Data Model
The data model of WWW is what the http protocol implements.
Until now, WWW had a simple data model consisting of two kinds of
data:
- a classical hypertext node,
- an index.
The following addition is made:
These node types are discussed in more detail below. UDIs in the text
are informally represented by a readable phrase.
Classical hypertext node
This consists only of text, with links going out from it or links
coming in to it, maybe anchored to a selection of the text rather
than the whole node,
Index
This is to be thought of as a set of links to documents, and the link
to be followed is chosen by typing a string of text into a search
panel. An index is usually implemented by a data base.
Indirect node
This is a document which, instead of containing the desired contents,
contains the indications necessary to get to the desired document.

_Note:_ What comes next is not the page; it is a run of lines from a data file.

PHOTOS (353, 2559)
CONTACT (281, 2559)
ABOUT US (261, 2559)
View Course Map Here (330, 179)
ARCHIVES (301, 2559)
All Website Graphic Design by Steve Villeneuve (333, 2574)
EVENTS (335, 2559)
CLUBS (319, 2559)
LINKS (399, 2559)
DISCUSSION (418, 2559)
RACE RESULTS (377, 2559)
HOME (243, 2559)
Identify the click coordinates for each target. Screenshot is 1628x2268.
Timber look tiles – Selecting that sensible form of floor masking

Thus, when a UDI is used referring to this indirect node, the actual
document returned is the result of the elaboration of the contents
of the indirect node.
Indirect links come in three types:
Indirect nodes are used to solve:
When PUT is in the HTTP protocol, ther is no reason why a more sophisticated
user could not write his/her own indirect documents to this effect,
or would even be allowed to store them at the server site.
The three types are discussed in more detail below:
Forward nodes
When document D1 on machine M1 gets relocated to document D2 on machine
M2, all links to D1 become invalid. To avoid massive updating, a document
D1.f is put on M1. It contains the UDI of D2. When a client wants
D1, the server on M1 will try D1, fail, then try D1.f, succeed, and
thereby know that D1 has been relocated. It then sends the client
the contents of D1.f, preceded by the indication that the document
found was a forward. The browser then uses this to find the real document.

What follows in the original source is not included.